Auto Trail told me to force the handle round until you can put it into the store position, its on a type of rachet and you hear it clicking.

Be gentle

Best regards
Broom


----------



## seamusog

Thanks Broom,
its got about half a turn to go before I can recess it so I will get in about it today.Its a crappy set up anyway,no poblems with my previous 840 which was a 57 reg,but I have no confidence in this one,I feel its going to disintegrate in my hands as I apply pressure.Every time I buy a new Auto-Trail the cost cutting and drop in quality are glaringly obvious.thanks once again,regards,seamus.


----------



## scept1c

Hi All, I purchased a new Auto-Trail Cheyenne 696G about 5 weeks ago and at the time had a Cobra alarm fitted. The alarm can be triggered if there is a sudden air pressure change inside the van.

I first noticed a problem with the main skylight one windy night about 3 weeks ago when the alarm went off at 3am. I found that when the skylight was fully closed it could be pushed up slightly and did not lock in the same way as the other 2 smaller skylights. I also noticed that the winding handle did not have a latch button and I don't know if this is normal. The 2 smaller skylight handles have latch buttons.

I had been in discussion with the dealer about a couple of other minor issues and intended to raise a query about the skylight next week.

8O Disaster, last night it was raining and a little windy when the alarm went off again which in some respects was fortunate because I discovered that the skylight was open to the elements. I was able to take action before any water damage occurred inside the van. I got my house ladder out and in darkness, wind and pouring rain discovered that the skylight had parted from the opening mechanism. I did a temporary repair using a couple of bricks to keep the skylight closed to stop the rain coming in.

This morning in daylight I was able to more clearly see the extent of the problem. The skylight glass/perspex had broken away from the riser arms and it is also broken along the hinge side. I am quite sure that a gust of wind caught it because it was not securely locked down. If I had known that it should have been securely locked I would have taken immediate steps to get it repaired as soon as possible.

Does anyone know if there is an upgrade and if so do you have any details so that I can ensure that the best possible repair is carried out.


----------



## zulurita

We also noticed, when our Hekki was replaced during our habitation service mid Nov, that the new one doesn't have that latch for the handle to click into! 

We assumed that the design had changed. We did find that we could still lift the hekki window by pushing from inside so had to wind the handle some more. We do hope that we aren't going to have more problems from this new unit!! Will have to monitor it carefully. So far not seen any rain leaking via this Hekki. Mind you I haven't checked today after that horrendous rain and wind last night.
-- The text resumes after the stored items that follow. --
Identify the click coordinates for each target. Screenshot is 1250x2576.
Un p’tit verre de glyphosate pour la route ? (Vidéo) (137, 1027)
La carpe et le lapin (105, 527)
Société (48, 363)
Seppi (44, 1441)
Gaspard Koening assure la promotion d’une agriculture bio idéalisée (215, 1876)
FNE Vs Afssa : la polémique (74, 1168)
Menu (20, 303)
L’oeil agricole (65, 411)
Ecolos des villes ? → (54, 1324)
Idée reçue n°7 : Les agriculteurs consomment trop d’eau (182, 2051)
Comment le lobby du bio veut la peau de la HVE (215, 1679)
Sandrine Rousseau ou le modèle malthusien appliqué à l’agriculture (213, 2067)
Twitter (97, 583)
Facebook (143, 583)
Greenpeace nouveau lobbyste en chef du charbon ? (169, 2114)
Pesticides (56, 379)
We had the same problem with a Sigma alarm with wind via the Hekki. Not in this motorhome but the previous one and had that adjusted by Brownhills but to no avail!! As we had always had a Vanbitz Strikeback alarm before, we had the Sigma one disabled and had another Strikeback alarm fitted. No problems now with alarm going off at night.


----------



## scept1c

Thanks for your input Rita.

I hope that it is not normal that the skylight is not securely locked down. Where I live the wind yesterday was not particularly strong and should not have caused any damage. I live by the sea and we quite often experience much stronger winds. My previous Cheyenne 634 came unscathed through far worse conditions.
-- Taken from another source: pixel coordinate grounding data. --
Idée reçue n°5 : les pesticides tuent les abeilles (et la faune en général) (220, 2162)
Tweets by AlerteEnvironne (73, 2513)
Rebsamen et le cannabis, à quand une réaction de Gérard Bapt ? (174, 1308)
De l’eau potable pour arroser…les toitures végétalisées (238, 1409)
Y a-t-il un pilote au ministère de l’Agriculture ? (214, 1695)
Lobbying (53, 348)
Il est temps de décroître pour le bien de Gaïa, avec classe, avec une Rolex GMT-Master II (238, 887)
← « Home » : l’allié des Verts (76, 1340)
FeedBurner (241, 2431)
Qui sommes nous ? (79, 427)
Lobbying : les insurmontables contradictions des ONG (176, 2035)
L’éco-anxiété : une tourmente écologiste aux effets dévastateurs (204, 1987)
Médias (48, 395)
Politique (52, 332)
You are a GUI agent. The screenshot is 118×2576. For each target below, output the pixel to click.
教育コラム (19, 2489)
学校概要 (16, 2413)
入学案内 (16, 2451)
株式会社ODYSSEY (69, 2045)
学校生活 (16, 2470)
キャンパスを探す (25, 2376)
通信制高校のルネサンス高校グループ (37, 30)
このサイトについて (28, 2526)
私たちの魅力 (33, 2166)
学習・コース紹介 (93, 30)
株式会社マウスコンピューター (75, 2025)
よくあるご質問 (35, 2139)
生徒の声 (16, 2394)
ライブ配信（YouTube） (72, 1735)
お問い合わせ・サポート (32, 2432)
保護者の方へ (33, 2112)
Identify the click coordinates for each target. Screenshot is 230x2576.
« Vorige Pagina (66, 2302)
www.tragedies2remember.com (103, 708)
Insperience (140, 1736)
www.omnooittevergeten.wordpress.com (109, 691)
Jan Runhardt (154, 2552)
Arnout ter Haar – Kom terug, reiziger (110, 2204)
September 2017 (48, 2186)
At first I thought that the problem may have been caused by my winding the lever an extra click and putting the unit under too much tension. After reading some of the posts in this forum it appears that this is not the case.
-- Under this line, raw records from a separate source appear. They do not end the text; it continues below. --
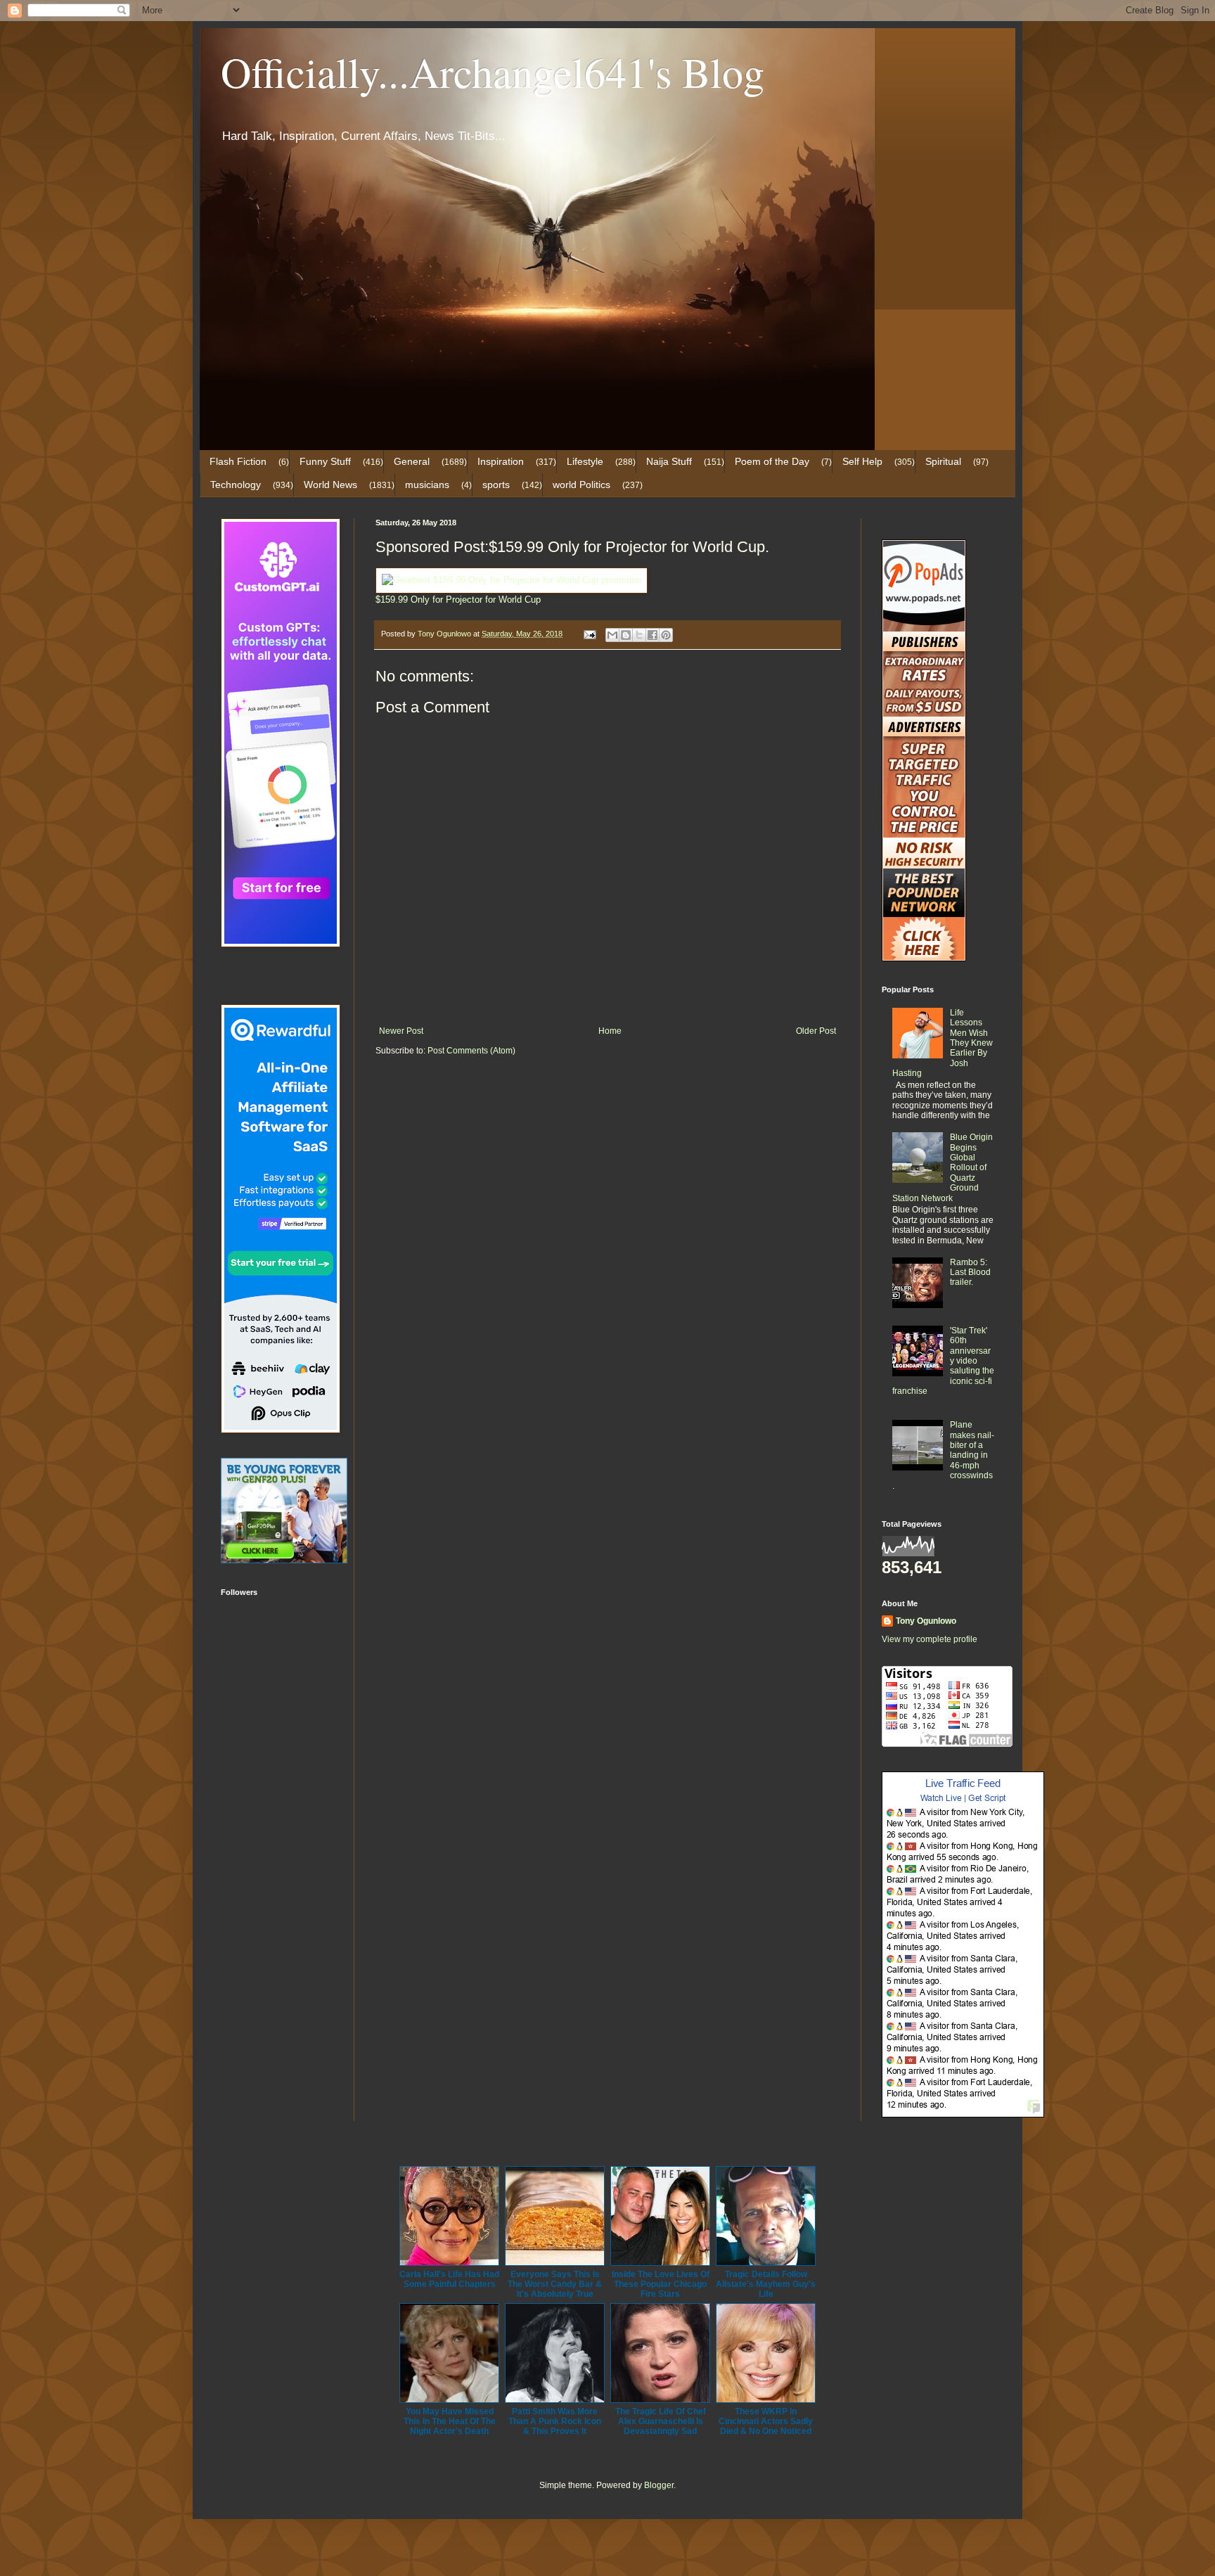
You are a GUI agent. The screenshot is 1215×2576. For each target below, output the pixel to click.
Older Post (816, 1031)
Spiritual (943, 461)
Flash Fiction (238, 461)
If the lack of secure locking is the norm, I would consider it to be not fit for purpose. I find it difficult to believe that Auto-Trail would release something of this nature.

I'm glad that this happened while the van was parked at home and not when abroad. I had been thinking about the purchase of a telescopic ladder in case of any roof problems, this event may be the deciding factor.


----------



## Annsman

Our roof light has become loose when it should be fastened and we are in Spain. At the moment it is gaffer taped down. I have contacted the dealers, Spinney, who are going to send me out a new "gear box", which I can then swap. It is apparently a reasonably simple job, so I'm told! I rang Autotrail to ask if I was having problems if I could take it to a Trigano dealer in France when we pass through in March. I was told that none of the other Trigano group use these wind up Remis lights and only have manual Heki rooflights fitted, as they don't rate them that much!

If it continues to fail with the new gearing on it I'm thinking of asking Spinneys to fit a manual Heki instead of the wind up job, because it's not "fit for purpose", What's the chances of me getting it for nowt?


----------



## scept1c

My rooflight has been repaired and I am reasonably happy. It now locks securely however I have a some reservations about this type of unit.
It is not as robust as the rooflight fitted to my previous Auto-Trail and I would be very wary about having it raised even in the slightest breeze for fear of it breaking again. I would certainly not leave it slightly raised at night. There are 3 of these Remis rooflights on my van but I think the main one is most vulnerable due to its size.
If it should break again after the extended warranty, I would seriously consider having a different type fitted.
If faults of this type become more common as more new vans come on the road, would insurance companies be less likely to pay out if a Remis rooflight was damaged due to not being properly closed?
It can't be very good for Remis or Auto-Trail's reputation. :roll:


----------



## Broom

Hi All

These units are of concern, it does worry me when you hear of all the problems and now Motorhome is coming out of the first years full warranty.

Annsman

Please keep us updated

Best Regards
Broom


----------



## Broom

Hi All

After talking to a fellow MHF member on site at C&CC Keswick last week he advised me to check the retainers on my roof lights, today I have and found the one in the bedroom broken and unable to shut properly, now tapped shut, The one in the toilet the retaining catches are not locating correctly.

Will get on to Auto Trail tomorrow, however the Motorhome is now 13 months old and out of the Auto Trail warranty.

Best Regards
Broom


----------



## James A. Simpson

My motorhome roof light will not come down far enough as the winder comes near the bottom it starts to ratchet or as it were miss the cogs


----------



## dghr272

James A. Simpson said:


> My motorhome roof light will not come down far enough as the winder comes near the bottom it starts to ratchet or as it were miss the cogs


Gearbox probably looks like this if it's a Vario 1, I was able to refurbish this one and reset the cables.
New parts are available if required from leisureshopdirect.

Welcome to MHF.

Terry


----------